Whether it’s the endless array of food at a local buffet or the one too many shop-til-you-drop outings, we overconsume, overindulge and continue going for more.
And we find this never ending cycle of consuming and trashing reinforced in many facets of our lives.
How did we get to this point where we’re not satisfied with one item so much so that we would throw it out to get another one just like it?
Here are some ideas as to how and why the throwaway culture became synonymous with our modern lifestyle in America:
- The concept of planned obsolescence. About 100 years ago, manufacturers began to create products that would have limited life spans to drive consumers to purchase more in an attempt to drive up sales revenue.
- The rise of the nuclear family occurred at the same time as the rise of capitalism. As family sizes reduced, heads of households found themselves with more responsibilities at home – cooking, cleaning, doing laundry, etc. – and less leisure time. With the introduction and successful marketing of single-use products – from cutlery to diapers to beverage bottles and more – this allowed for families to spend more time with each other and less time doing all that “dirty” work.
- The feminist movement of the 1960s brought more adults into the workforce. The rise of both men and women in the workplace resulted in less time for adults to do, let alone care, about mundane tasks at home. As a result, the demands for convenience and single-use products from tired Americans increased.
- The fear of germs. According to Disposable America, “New concerns about germs made sealed ‘sanitary’ packaging desirable.” By marketing that new items were cleaner than reused (and cleaned) containers, Americans opted for the “safer” option of the two.
- The idea that consuming will bring happiness. One of the worst aspects that has been marketed around consumerism is that purchasing products will result in happiness. This unachievable goal drags individuals into an endless cycle of unnecessary consumption. If the individual feels unhappy, he or she may think it’s time to buy something else that will make him or her become happy this time.

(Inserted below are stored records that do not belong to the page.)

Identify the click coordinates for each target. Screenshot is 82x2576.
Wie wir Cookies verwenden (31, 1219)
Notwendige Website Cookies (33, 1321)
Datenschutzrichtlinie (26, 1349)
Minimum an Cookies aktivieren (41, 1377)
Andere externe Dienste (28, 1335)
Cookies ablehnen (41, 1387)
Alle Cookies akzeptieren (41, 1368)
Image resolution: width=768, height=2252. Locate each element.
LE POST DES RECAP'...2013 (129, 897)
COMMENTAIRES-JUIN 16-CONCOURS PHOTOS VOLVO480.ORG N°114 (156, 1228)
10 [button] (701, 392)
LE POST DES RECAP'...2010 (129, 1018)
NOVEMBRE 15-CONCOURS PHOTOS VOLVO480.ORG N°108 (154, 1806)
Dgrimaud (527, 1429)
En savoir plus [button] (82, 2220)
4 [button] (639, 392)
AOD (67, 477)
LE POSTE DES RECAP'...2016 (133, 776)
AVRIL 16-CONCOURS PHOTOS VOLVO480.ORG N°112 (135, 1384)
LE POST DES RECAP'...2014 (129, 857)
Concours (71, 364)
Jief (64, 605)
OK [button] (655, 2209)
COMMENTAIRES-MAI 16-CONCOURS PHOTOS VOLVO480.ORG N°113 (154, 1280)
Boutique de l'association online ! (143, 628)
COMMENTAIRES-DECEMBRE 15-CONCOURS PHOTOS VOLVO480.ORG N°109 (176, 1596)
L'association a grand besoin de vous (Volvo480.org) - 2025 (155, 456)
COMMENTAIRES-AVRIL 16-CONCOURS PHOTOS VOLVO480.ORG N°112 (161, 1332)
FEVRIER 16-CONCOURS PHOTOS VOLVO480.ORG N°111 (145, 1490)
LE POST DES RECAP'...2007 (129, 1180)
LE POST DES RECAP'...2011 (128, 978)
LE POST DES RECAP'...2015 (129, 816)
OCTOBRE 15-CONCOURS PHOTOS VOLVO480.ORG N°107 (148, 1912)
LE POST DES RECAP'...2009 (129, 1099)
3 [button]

- The novelty of an item is short-lived. How many times have you purchased something that you wanted for so long, yet once you received the item, you grow bored of it quickly? We expect endless entertainment yet grow bored so quickly.
- The Internet allowed for new channels to showcase wealth. From print media to TV to the internet, the concept of “Keeping up with the Jones” no longer meant comparing yourself to your neighbors. The idea, instead, transformed into a “Keeping up with the Kardashians” mentality, where it didn’t matter where you lived. Anyone could see your lifestyle if you showcased it digitally. And that meant consuming more to appear successful, even if your digital neighbor lived half way across the world.
- The fear of a consistent image and the need for individuality. Fashion magazines for decades have marketed to us that it’s a tragedy to wear the same item of clothing more than once, let alone wear the same item as someone else. When originality = new clothes, the opportunity for waste is tremendous.
- The growing gap between the rich and the poor. When you live paycheck to paycheck, environmental concerns aren’t a top priority if it’s not convenient or cheap to address. Investing in higher quality goods and spending the time researching and practicing a low waste lifestyle requires time and money, both of which are hard to come by for a majority of Americans.
- The fear of rejection. Once disposable goods became mainstream, “old school” methods started phasing out. Along with it, the culture of rejecting older and less efficient methods crept into social circles. Opinionated friends and popular individuals in work or home environments could quickly ostracize any individual who went against the throwaway culture.
- The idea that spread worldwide. The influences of the west have reached most other countries when it comes to convenience culture. And the same reasons that plagued us affect even the developing world.
When we step back and look at all these reasons as to why we live in a throwaway society now, the underlying themes center around convenience, successful marketing of single-use products and fear.
As a result, the throwaway mentality has been engrained in most of us for all of our lives. And breaking free from it may seem like an impossible task.
Americans, let alone the rest of the world, have had a taste of the convenient throwaway lifestyle. And taking away the convenience isn’t an ideal situation.
But if we can embrace a change and are willing to try an alternative method, we can find convenient solutions that offer the same result and help reduce the environmental impact.